The Silver Anniversary Collection is a 2CD compilation by the British-American rock band Whitesnake, released in 2003. The album also features solo material by the bands leader/singer David Coverdale and material from his collaboration with Jimmy Page.

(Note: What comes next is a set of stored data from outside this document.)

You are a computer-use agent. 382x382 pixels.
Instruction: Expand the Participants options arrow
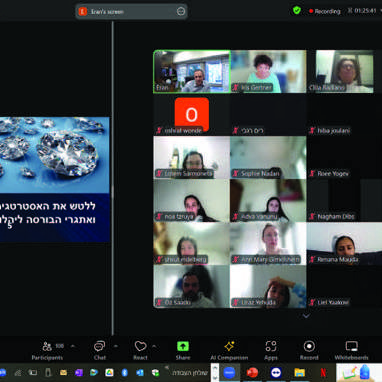pos(73,346)
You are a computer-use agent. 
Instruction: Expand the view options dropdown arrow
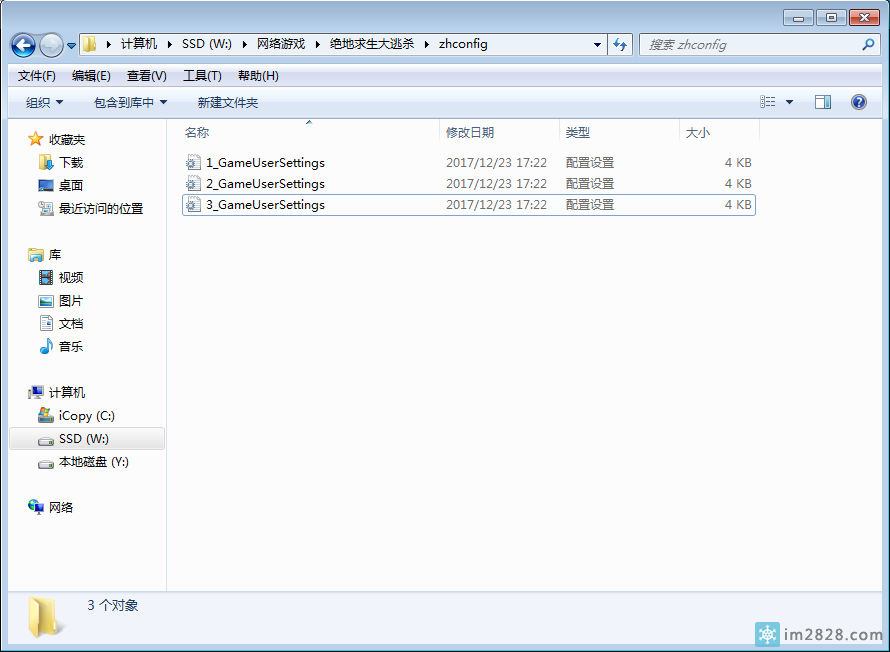click(789, 102)
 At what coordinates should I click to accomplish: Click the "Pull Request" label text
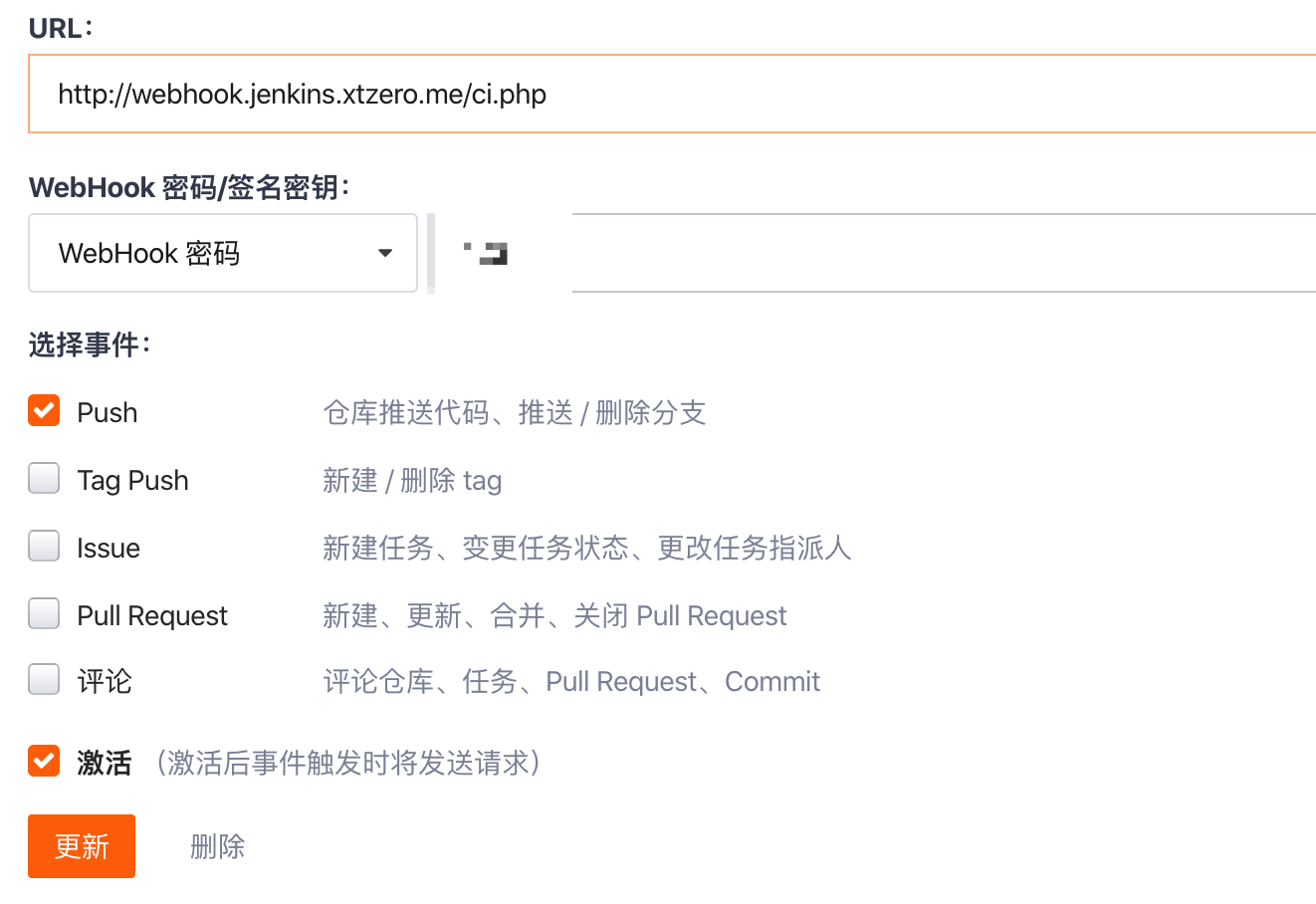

The album is the 25th anniversary celebration for Whitesnake (hence the name "Silver").

Professional ratings
Review scores
| Source | Rating |
| AllMusic | Star |
| Noise.fi | Star |
| Soundi | Star |

==Release==
A single disc version also released in 2003 was simply titled Best of Whitesnake and charted at No. 44 on the UK Albums Chart.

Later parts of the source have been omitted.